== PROBLEM ==
Copying each record below exactly is the whole task.
+===+
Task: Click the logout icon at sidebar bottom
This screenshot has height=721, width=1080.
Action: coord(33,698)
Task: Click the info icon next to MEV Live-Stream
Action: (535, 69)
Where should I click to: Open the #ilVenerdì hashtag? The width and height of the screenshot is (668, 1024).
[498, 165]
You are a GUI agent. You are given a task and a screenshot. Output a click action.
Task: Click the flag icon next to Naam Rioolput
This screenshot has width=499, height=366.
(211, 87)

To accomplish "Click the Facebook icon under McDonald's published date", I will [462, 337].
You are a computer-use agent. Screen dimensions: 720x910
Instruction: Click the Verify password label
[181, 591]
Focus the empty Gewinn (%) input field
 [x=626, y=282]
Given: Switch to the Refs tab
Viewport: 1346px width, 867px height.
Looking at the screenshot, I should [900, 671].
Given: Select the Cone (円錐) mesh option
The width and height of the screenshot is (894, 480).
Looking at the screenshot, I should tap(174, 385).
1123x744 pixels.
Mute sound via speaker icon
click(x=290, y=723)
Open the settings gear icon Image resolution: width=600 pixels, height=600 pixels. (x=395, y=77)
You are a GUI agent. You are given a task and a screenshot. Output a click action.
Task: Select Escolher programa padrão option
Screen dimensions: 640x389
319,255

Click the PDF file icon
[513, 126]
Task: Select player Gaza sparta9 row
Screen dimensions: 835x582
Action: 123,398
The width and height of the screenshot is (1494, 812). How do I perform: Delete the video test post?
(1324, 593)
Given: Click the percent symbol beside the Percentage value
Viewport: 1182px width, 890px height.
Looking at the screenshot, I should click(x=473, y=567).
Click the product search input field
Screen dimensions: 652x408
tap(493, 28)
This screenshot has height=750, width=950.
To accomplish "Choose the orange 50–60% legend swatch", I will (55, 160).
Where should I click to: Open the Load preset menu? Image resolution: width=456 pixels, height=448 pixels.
+===+
== SOLUTION FOR THIS PROBLEM ==
Task: Click the logout icon at sidebar bottom
This screenshot has height=721, width=1080.
Action: coord(33,698)
Task: Click the info icon next to MEV Live-Stream
Action: (535, 69)
Where should I click to: Open the #ilVenerdì hashtag? The width and height of the screenshot is (668, 1024).
[498, 165]
You are a GUI agent. You are given a task and a screenshot. Output a click action.
Task: Click the flag icon next to Naam Rioolput
This screenshot has width=499, height=366.
(211, 87)

To accomplish "Click the Facebook icon under McDonald's published date", I will [462, 337].
You are a computer-use agent. Screen dimensions: 720x910
Instruction: Click the Verify password label
[181, 591]
Focus the empty Gewinn (%) input field
 [x=626, y=282]
Given: Switch to the Refs tab
Viewport: 1346px width, 867px height.
Looking at the screenshot, I should [900, 671].
Given: Select the Cone (円錐) mesh option
The width and height of the screenshot is (894, 480).
Looking at the screenshot, I should tap(174, 385).
1123x744 pixels.
Mute sound via speaker icon
click(x=290, y=723)
Open the settings gear icon Image resolution: width=600 pixels, height=600 pixels. (x=395, y=77)
You are a GUI agent. You are given a task and a screenshot. Output a click action.
Task: Select Escolher programa padrão option
Screen dimensions: 640x389
319,255

Click the PDF file icon
[513, 126]
Task: Select player Gaza sparta9 row
Screen dimensions: 835x582
Action: 123,398
The width and height of the screenshot is (1494, 812). How do I perform: Delete the video test post?
(1324, 593)
Given: Click the percent symbol beside the Percentage value
Viewport: 1182px width, 890px height.
Looking at the screenshot, I should click(x=473, y=567).
Click the product search input field
Screen dimensions: 652x408
tap(493, 28)
This screenshot has height=750, width=950.
To accomplish "Choose the orange 50–60% legend swatch", I will (55, 160).
Where should I click to: Open the Load preset menu? Image resolution: width=456 pixels, height=448 pixels.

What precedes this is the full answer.